Como estava vestida? Da forma habitual, com roupa que tinha há anos:
saia-casaco azul, uma carteira de cabedal preto, sapatos velhos com meio salto,
uma maleta coçada.
Às
sete da manhã a minha mãe telefonou de novo. Apesar de eu a bombardear com perguntas
(Onde estás? De onde estás a telefonar? Com quem estás?), limitou-se a desbobinar
em voz muito alta, dizendo-as pausadamente com prazer, uma série de expressões
obscenas em dialecto. Depois desligou. Aquelas obscenidades provocaram-me uma
estranha regressão. Voltei a telefonar ao meu amigo, espantando-o com uma
confusa mistura de italiano e de expressões em dialecto. Quis saber se a minha mãe
estava particularmente deprimida nos últimos tempos. Ignorava. Admiti que já não
era como dantes, tranquila, pacatamente divertida. Ria sem motivo, falava de
mais; mas as pessoas de idade fazem muitas vezes isso. O meu amigo também concordou:
acontecia muitas vezes os velhos, com os primeiros calores, fazerem coisas estranhas;
não era motivo para preocupação. Eu, pelo contrário, continuei a preocupar-me e
corri a cidade de cima a baixo, procurando sobretudo nos lugares onde sabia que
gostava de passear.
O terceiro
telefonema chegou às dez da noite. A minha mãe falou confusamente de um homem
que a seguia para a levar embrulhada num tapete. Pediu-me que corresse a ajudá-la.

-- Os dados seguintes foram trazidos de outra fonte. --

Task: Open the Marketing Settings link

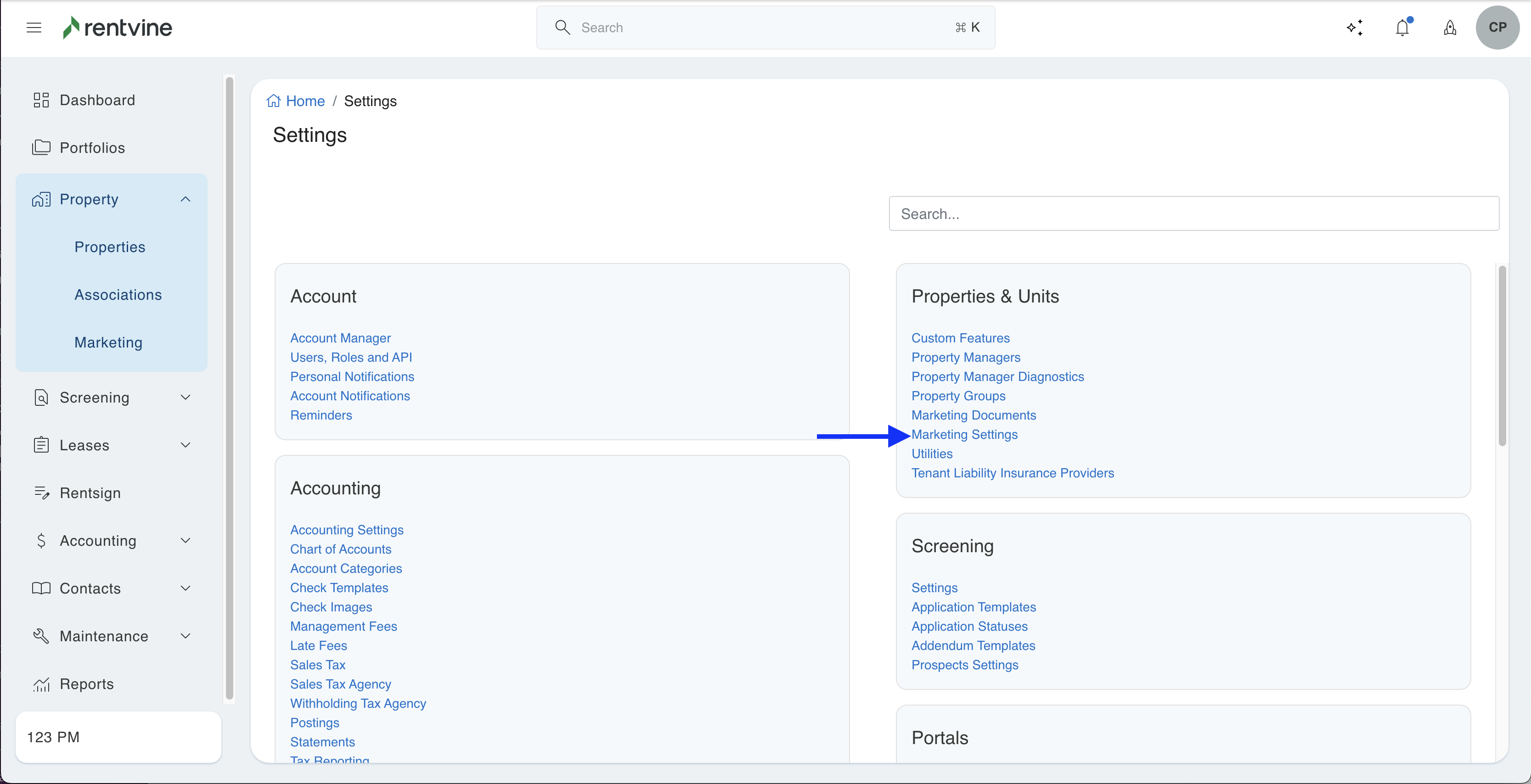Action: [x=964, y=435]
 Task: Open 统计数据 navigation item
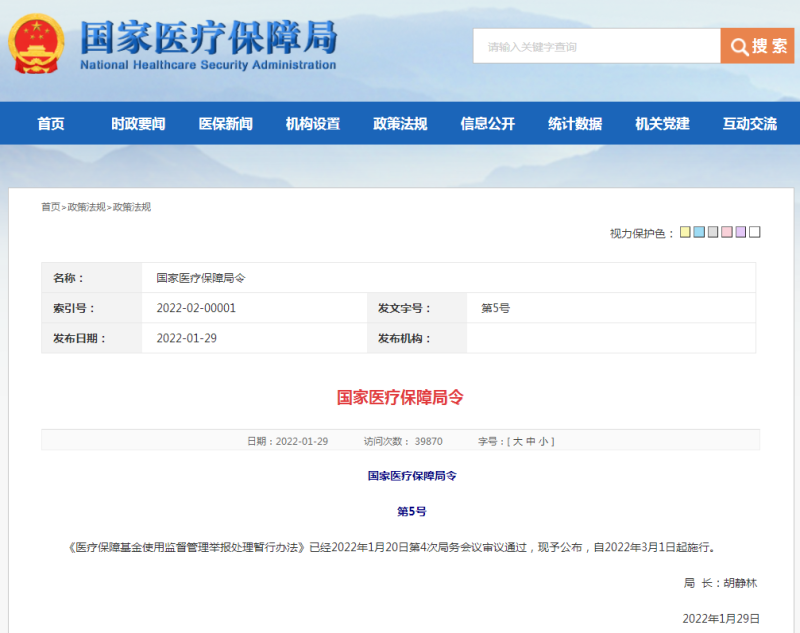click(x=575, y=124)
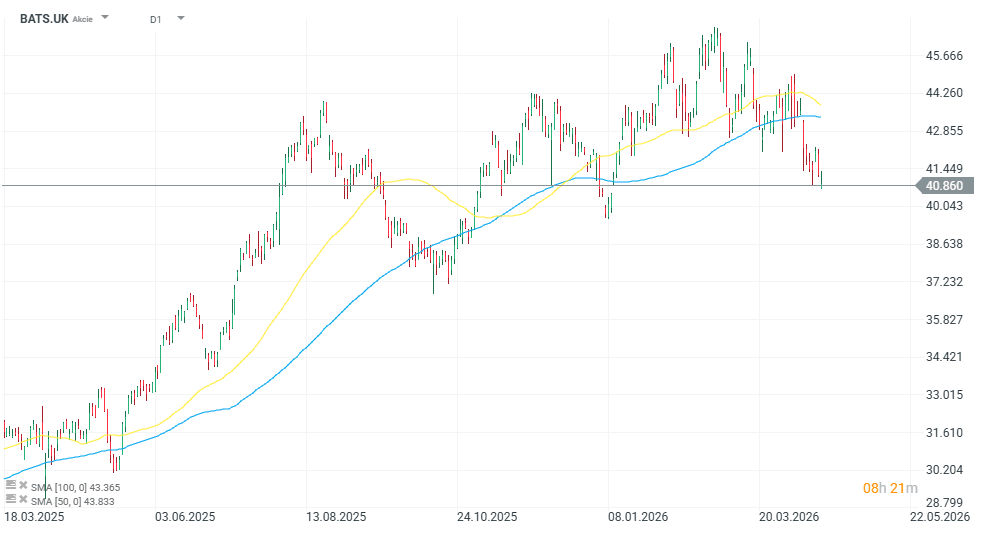986x533 pixels.
Task: Click the Akcie instrument type label
Action: point(83,19)
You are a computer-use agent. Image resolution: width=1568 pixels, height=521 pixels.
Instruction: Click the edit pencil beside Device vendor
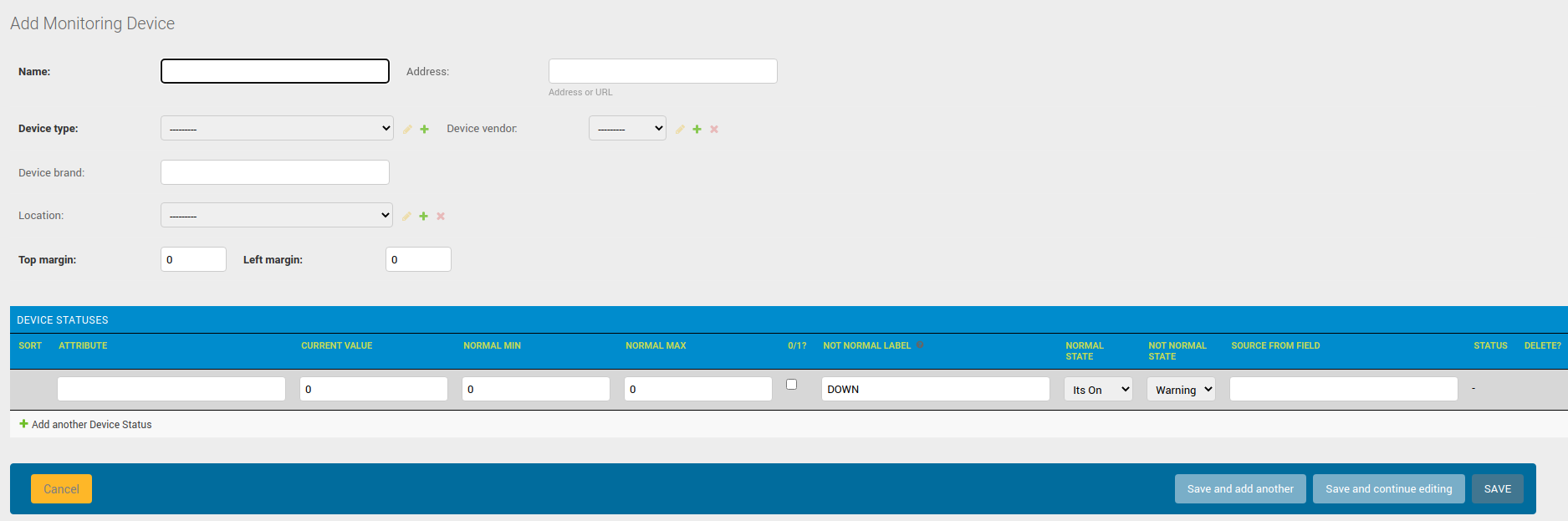pos(680,130)
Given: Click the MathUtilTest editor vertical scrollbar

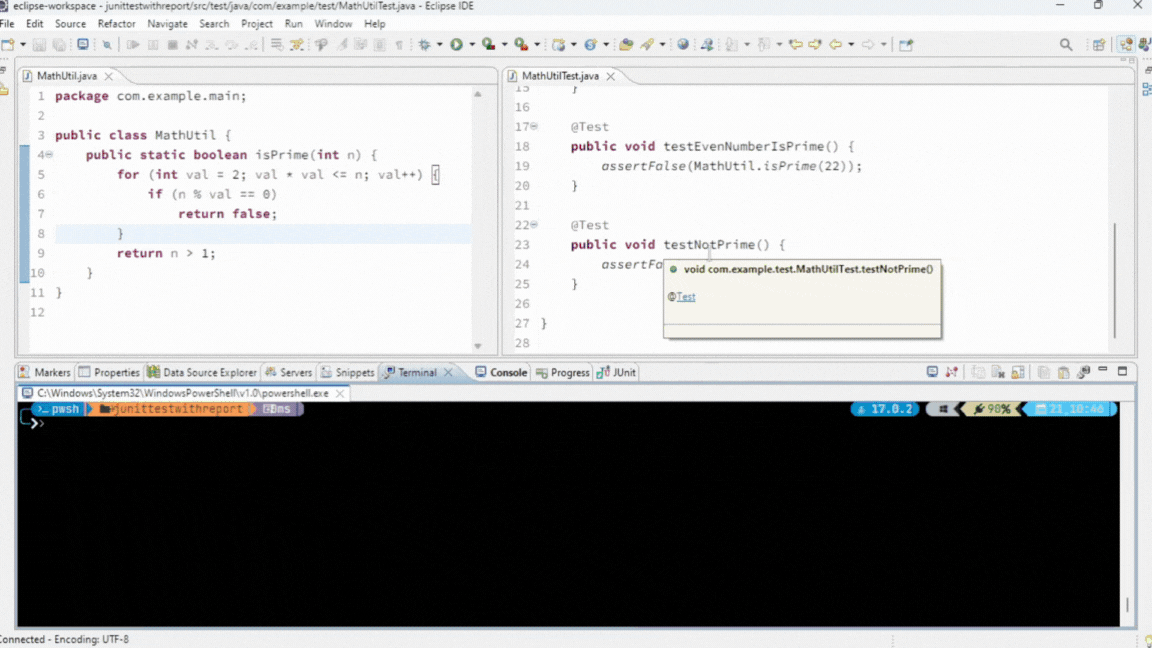Looking at the screenshot, I should point(1115,280).
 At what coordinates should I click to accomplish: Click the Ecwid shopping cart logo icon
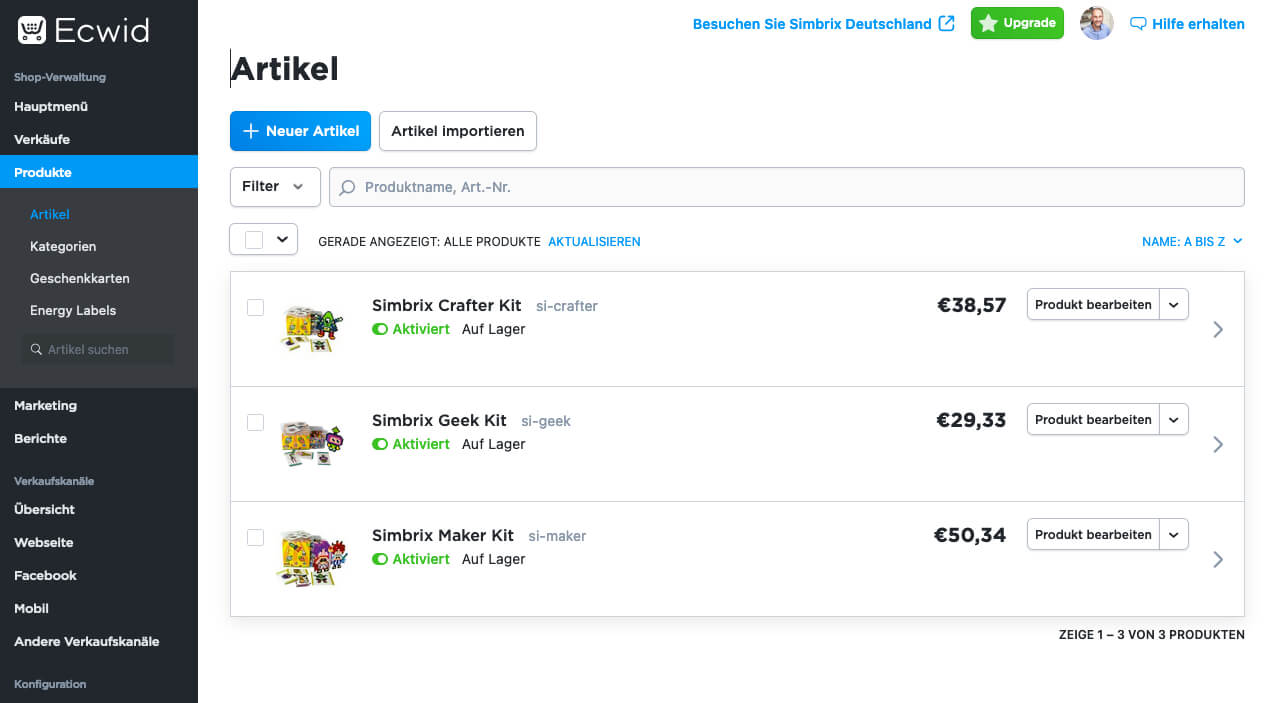[32, 30]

Supliquei-lhe que me dissesse onde estava. Mudou de tom, respondeu que era melhor
não. Fecha-te dentro de casa, não abras a porta a ninguém, recomendou. Aquele
homem também me queria fazer mal a mim. Depois acrescentou: vai dormir. Agora vou
tomar banho. Não se ouviu mais nada. No dia seguinte, duas raparigas viram o seu
corpo a boiar a poucos metros da margem. Tinha vestido apenas o soutien.
A mala não foi encontrada. Não se encontrou o saia-casaco azul. Não encontraram
sequer as cuecas, as meias, os sapatos, a carteira com os documentos. Mas tinha
no dedo o anel de noivado e a aliança. Usava nas orelhas os brincos que o meu pai
lhe tinha oferecido meio século antes. Vi o corpo e perante aquele objecto lívido
senti que tinha de me agarrar a ele para não ir parar sei lá onde. Não tinha sido
violado. Apresentava apenas algumas equimoses provocadas pelas ondas, aliás
leves, que o tinham atirado durante toda a noite de encontro a certos escolhos à
beira de água. Pareceu-me que tinha em volta dos olhos restos de uma maquilhagem
que devia ter sido muito carregada». In Elena Ferrante, Um Estranho Amor, 1995,
Publicações dom Quixote, Lisboa, 2005, ISBN 972-202-879-0.